But with the values ​​I put in, isn't it possible to know that? Not to mention that at least where I live the ISP doesn't answer these questions easily.
The only result that matters is the last hop. If earlier routers were having an impact then you would see lost packets at the end. You don't so those routers are having no impact.
Unlikely, infrastructure nodes along a network path really tend to focus on their bread and butter job, forwarding and routing packets (which is often handled by dedicated fast ASICs), anything else like generating ICMP response packets is often handled by rather weak CPUs that also have other important jobs to perform. The upshot of this is that such nodes often employ deprioritisation and rate limiting for ICMP responses so if you see increased delay and packet loss along a path isolated on a single hop, this is likely not a sign of overload of the network path... Here a link to an excellent, albeit technical, documentation about how to interpret MTR/traceroute results.
But since the main point relevant for your example is sort of treated as a side show in that document and @krazeh already mentioned it: true overloaded nodes will cause unexpected increases in latency and packetloss that persists for all nodes further away, where the traffic has to to traverse the overloaded node.

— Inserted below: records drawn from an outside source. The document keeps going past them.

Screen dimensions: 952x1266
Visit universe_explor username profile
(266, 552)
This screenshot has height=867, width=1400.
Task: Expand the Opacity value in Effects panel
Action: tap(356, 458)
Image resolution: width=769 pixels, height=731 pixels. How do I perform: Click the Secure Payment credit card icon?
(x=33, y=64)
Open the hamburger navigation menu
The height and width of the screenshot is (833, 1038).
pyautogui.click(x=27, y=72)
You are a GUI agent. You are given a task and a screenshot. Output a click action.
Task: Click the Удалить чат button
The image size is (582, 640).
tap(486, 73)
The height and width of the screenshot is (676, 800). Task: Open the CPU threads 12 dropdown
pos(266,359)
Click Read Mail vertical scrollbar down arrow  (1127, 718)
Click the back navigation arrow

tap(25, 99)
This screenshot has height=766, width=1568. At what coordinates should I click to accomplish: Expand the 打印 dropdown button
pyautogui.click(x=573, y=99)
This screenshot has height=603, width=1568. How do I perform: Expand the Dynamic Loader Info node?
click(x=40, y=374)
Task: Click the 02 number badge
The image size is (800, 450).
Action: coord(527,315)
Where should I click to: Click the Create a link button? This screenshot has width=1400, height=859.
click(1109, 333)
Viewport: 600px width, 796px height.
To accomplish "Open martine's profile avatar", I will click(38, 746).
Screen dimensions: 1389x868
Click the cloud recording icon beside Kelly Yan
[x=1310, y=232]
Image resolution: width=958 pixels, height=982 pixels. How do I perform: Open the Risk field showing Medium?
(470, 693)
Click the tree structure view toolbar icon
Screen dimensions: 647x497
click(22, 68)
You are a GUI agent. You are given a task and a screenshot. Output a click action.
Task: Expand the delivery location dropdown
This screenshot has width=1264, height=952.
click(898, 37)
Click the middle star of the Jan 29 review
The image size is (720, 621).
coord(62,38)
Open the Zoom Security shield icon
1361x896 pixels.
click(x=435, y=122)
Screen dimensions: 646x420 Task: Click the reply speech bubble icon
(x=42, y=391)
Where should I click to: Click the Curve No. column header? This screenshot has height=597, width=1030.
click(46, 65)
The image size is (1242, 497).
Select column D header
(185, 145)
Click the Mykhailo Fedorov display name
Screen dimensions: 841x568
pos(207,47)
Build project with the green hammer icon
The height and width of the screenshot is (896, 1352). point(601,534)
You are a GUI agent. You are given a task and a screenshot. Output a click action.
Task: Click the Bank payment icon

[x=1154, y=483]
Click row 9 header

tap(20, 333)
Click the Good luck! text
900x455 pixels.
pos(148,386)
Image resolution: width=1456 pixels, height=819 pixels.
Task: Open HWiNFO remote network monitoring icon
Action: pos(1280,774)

With unexpected increase i mean that e.g. a traceroute from europe to the US will show a big increase in latency the corresponds to the trans-atlantic submarine cable, where all hops in the US will show the same base latency (as will the european ones). That is an expected latency increase and is not indicative of an actionable problem...
In this example hop 12 seems to be in London UK, while hop 13 seems to be in Ashburn VA/US, so the increase in from 16.3 to 92.4 (and later hops) is entirely reasonable and expected... (hop 14 seems to be in Los Angeles CA, so the jump from 92.4 to 151.9, is also expected, after all the traffic needs to cross the entire continental US).
It depends... some ISPs have better transit/peering to the datacenters/AS that host the game servers than other ISPs. So selecting a decent ISP with good connectivity can help, as can trying different VPN services (that are well connected to one's ISP and the game servers) to "route around one's ISP's sub-optimal routing" (this poor man's traffic engineering is quite approximate and what works well today might suck raw eggs tomorrow).
What values ​​​​are you talking about? I didn't quite understand your answer. If it's from Javg the last host is the game server so you can expect it to have little jitter.